While the virus has evidently had a powerful impact, Hong Kong is fighting back. Back in Lin Heung Tea House, famous for its dim sum trolley, which usually draws a large, animated crowd of diners, it is unusually quiet. Between teaching his virtual tour group how to brew tea, Chef Christian appreciatively eats shrimp dumplings. In the background servers hover in masks while a relaxed elderly customer reads his newspaper.

The tour continues through the Kowloon Soy Company, offering traditional, artisanal, naturally fermented sauces alongside large jars of fermented tofu, salty duck eggs and dry tangerine peels.

Chef Christian walks though the business district, explaining how busy it gets in the evenings, with woks on high flames and “guys in tailored suits sitting on plastic stools, eating the most delicious sea snails in black bean sauce”.

Then, he introduces viewers to chef Dai Lung, creator of one of Hong Kong’s most iconic dishes, sorrowful rice.

Here roasted pork belly is marinated in a heady blend of rose wine, with sesame sauce, oyster sauce, fermented bean curd, red bean curd and cinnamon, then served on rice with perfectly fried eggs, sunny side up. In 1996, the dish featured in a movie, The God of Cookery, directed by Stephen Chow, and has inspired both fine dining and street food ever since.

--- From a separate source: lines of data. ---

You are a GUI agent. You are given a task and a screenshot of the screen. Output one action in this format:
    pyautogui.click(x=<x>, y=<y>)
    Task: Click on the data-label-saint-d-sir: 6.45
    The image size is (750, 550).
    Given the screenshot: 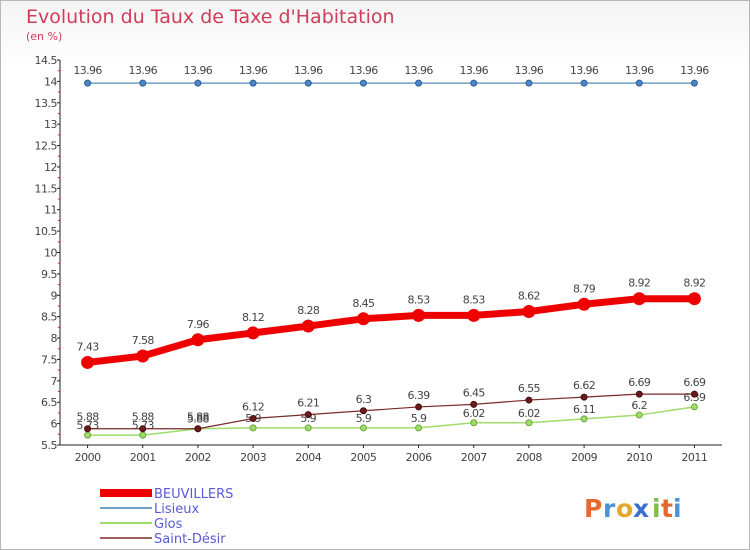 What is the action you would take?
    pyautogui.click(x=474, y=392)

Stating that he has been a chef for 58 years, chef Dai Lung explains how Stephen challenged him “to take a common dish and make it special”. The secret, he says, while taking a festival master class, is an obsession with high quality ingredients. The most charming discovery, however, is when he unveils the recipe for his secret sauce: fry grated onions, then add light soy sauce, dark soy sauce, sugar and “Maggie seasoning.”

Like sorrowful rice, the festival’s strength, despite being held in a difficult year, is its alluring blend of luxury and easy accessibility. Winding up his tour at the local wet market, Chef Christian shows viewers how to check the quality of an egg, by holding it up against a light bulb (“If it is cloudy, it is old. Do not buy it.”).

It’s all a metaphor

He waxes eloquent about how much Hong Kong loves eggs. “Especially tea eggs, which are stewed in their shells in a marinade of star anise, soy and tea leaves for many hours,” he says, explaining how cracks in the shell leave a distinctive pattern, and infuse the eggs with flavour.

He concludes thoughtfully, “We have a saying here: Life is like tea eggs — it tastes better only if there are cracks.”